Bei männlichen Hundewelpen werden im Rahmen der ersten Routine- und Impftermine vom Tierarzt auch immer die Hoden untersucht. Da der normale Abstieg der Hoden erst mit sechs bis acht Wochen beendet ist, empfiehlt es sich jedoch die Untersuchung erst zwischen der sechsten und zwölften Lebenswoche vorzunehmen. Vorher sind die Hoden noch sehr klein und frei beweglich, so dass ein korrekter Abstieg noch nicht beurteilt werden kann. Auch im Hodensack eingelagertes Fett kann durch den Tierarzt leicht mit dem Hoden verwechselt werden.

Ein inguinaler (= im Leistenkanal) liegender Hoden kann gelegentlich vom Tierarzt ertastet werden, ein abdominal (= in der Bauchhöhle) liegender nicht. Mit Hilfe der Ultraschalluntersuchung können sowohl inguinale als abdominale Hoden lokalisiert werden. Der abdominal gelegene Hoden kann mit zunehmendem Alter stark schrumpfen, was das Auffinden des Hodens beim erwachsenen Hund erschwert.

Da die Hormonproduktion in nicht abgestiegenen Hoden normal verläuft, kann durch die Bestimmung des Testosteronspiegels im Blut (= männliches Geschlechtshormon) ein Kryptorchide von einem kastrierten Rüden abgegrenzt werden. Während bei einem kryptorchiden Rüden annähernd vergleichbare Werte wie bei einem intakten Rüden gemessen werden können, sind bei kastrierten Rüden nur noch geringe Mengen an Testosteron im Blut nachweisbar.

Behandlung

Bei Welpen kann bis zum sechsten Monat mit einer Hormontherapie und täglicher Massage versucht werden, den Hodenabstieg zu provozieren. Eine operative Verlagerung von kryptorchiden Hoden sollte nicht durchgeführt werden, da diese unterentwickelt bleiben. Beide Behandlungsmethoden sind jedoch umstritten und zudem aus züchterischer Sicht nicht sinnvoll, da die Hunde aufgrund der Erblichkeit der Erkrankung ohnehin nicht zur Zucht eingesetzt werden sollten.

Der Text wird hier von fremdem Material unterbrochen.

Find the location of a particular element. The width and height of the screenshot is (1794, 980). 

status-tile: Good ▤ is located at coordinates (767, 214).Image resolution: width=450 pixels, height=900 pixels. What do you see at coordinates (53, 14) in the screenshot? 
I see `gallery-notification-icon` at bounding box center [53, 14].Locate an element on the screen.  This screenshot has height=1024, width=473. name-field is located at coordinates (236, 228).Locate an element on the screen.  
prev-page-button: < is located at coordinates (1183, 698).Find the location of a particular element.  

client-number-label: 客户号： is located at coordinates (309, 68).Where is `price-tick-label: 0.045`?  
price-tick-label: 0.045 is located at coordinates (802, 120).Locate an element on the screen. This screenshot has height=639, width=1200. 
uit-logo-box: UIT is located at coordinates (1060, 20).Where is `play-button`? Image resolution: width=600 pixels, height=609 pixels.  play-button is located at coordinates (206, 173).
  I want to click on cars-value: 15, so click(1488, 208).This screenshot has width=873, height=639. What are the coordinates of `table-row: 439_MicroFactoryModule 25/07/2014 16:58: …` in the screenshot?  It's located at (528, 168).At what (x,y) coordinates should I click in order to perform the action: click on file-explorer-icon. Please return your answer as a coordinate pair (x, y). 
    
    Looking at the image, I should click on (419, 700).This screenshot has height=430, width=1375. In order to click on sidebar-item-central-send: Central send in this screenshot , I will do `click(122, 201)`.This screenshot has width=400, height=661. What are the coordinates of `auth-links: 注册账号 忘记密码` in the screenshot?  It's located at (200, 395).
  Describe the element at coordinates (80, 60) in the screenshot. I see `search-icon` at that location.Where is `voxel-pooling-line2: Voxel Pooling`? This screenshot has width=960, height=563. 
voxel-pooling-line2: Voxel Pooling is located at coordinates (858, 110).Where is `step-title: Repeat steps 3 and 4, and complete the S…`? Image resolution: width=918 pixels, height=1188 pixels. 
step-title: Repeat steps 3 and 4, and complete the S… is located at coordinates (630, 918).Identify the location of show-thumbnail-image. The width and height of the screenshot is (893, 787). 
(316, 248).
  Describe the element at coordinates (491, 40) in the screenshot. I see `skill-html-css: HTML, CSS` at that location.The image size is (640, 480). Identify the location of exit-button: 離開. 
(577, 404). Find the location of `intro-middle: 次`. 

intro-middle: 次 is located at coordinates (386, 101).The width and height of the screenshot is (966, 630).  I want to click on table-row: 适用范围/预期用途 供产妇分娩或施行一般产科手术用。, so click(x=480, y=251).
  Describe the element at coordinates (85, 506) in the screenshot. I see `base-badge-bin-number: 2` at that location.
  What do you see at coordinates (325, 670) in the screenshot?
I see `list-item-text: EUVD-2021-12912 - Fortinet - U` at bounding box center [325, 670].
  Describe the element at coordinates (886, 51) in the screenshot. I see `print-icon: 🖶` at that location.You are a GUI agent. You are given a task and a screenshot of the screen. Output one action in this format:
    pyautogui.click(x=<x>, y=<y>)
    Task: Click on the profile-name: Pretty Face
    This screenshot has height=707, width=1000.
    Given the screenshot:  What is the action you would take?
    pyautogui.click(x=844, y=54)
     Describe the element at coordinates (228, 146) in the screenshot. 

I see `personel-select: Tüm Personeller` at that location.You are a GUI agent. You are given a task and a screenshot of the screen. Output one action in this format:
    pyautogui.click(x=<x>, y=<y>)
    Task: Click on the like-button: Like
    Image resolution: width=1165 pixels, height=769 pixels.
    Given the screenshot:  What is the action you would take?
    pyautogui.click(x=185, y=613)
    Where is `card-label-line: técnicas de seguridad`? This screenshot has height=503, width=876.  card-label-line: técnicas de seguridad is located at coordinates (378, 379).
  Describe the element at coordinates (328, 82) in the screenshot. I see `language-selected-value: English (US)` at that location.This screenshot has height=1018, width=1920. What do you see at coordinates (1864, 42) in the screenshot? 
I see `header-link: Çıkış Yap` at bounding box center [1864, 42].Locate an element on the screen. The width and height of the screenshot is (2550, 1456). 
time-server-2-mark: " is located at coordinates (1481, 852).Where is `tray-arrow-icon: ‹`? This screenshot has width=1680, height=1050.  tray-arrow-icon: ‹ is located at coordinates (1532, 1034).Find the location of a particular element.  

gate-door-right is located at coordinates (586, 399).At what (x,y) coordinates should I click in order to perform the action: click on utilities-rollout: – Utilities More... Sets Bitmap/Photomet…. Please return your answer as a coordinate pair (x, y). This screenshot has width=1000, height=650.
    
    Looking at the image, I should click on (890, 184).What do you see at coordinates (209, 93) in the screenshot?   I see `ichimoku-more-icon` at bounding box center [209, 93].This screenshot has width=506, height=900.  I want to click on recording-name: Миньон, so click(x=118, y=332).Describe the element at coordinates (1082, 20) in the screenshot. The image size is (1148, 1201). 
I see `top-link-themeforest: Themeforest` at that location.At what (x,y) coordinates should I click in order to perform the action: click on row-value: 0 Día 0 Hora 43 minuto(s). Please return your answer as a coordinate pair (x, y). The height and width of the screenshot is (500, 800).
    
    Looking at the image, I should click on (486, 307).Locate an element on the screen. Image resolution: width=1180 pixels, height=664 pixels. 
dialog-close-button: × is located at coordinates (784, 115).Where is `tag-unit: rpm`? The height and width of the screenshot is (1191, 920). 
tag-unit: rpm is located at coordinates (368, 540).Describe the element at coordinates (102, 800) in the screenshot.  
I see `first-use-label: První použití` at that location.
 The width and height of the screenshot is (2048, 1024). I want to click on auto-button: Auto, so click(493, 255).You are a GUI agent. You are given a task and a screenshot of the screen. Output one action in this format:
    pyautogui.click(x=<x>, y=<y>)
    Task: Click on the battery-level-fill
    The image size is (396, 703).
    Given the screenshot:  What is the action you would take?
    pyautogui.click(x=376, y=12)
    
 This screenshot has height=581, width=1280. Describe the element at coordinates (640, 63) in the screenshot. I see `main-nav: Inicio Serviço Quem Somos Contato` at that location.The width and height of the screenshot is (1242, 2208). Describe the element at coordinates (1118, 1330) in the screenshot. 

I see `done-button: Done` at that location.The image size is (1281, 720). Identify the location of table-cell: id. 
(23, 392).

Die gängigste und erfolgversprechendste Therapie ist die Kastration, das heißt die Entfernung des kryptorchiden Hodens. Bei einseitigem Kryptorchismus kann der gesunde Hoden belassen werden. Mit Hinblick auf die Erblichkeit der Erkrankung sollte jedoch der Samenleiter durchtrennt werden, um eine Fortpflanzung auszuschließen. Dies ist insbesondere deswegen anzuraten, da andere Erbkrankheiten häufig mit dem Kryptorchismus vergesellschaftet sind. Die Kastration muss nicht bereits im Welpenalter stattfinden, sollte jedoch auch nicht zu spät erfolgen, um einer etwaigen Tumorentwicklung entgegenzuwirken. Bei inguinalem Kryptorchismus muss nicht zwingend kastriert werden, diese Hunde sollten jedoch aus den oben genannten Gründen ebenfalls nicht zur Zucht eingesetzt werden.

Kryptorchismus Operation
Zur Prävention von Hodentumoren sollte die Kastration durchgeführt werden
Prognose

Nach erfolgreicher Entfernung kryptorchider Hoden besteht eine sehr gute Prognose. Ist es bereits zu Komplikationen (Tumor, Hodentorsion) gekommen, kann sich die Heilungschance verschlechtern. Hat ein Tumor bereits metastasiert (= gestreut), ist von einer ungünstigen Prognose auszugehen.